## Input for this task

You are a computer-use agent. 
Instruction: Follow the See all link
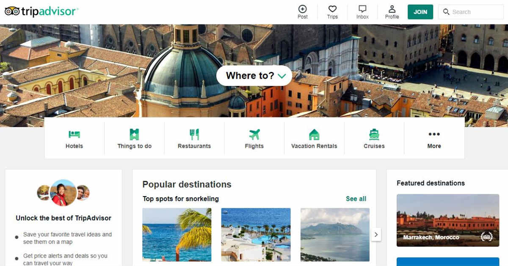click(x=356, y=199)
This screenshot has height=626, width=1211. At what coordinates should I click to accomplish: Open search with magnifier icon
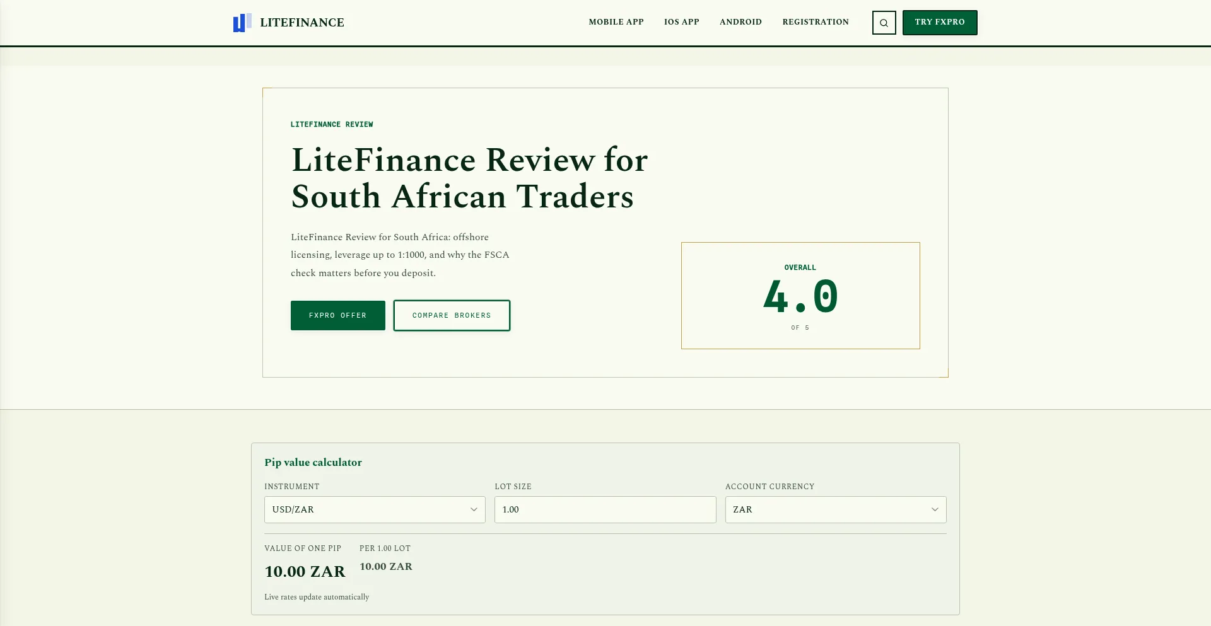click(884, 23)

## Directions for this task
The answer must be a word-for-word copy of all the entries, containing no pictures.

## Exercise result
You are a computer-use agent. 
Instruction: Follow the See all link
click(x=356, y=199)
This screenshot has height=626, width=1211. At what coordinates should I click to accomplish: Open search with magnifier icon
click(884, 23)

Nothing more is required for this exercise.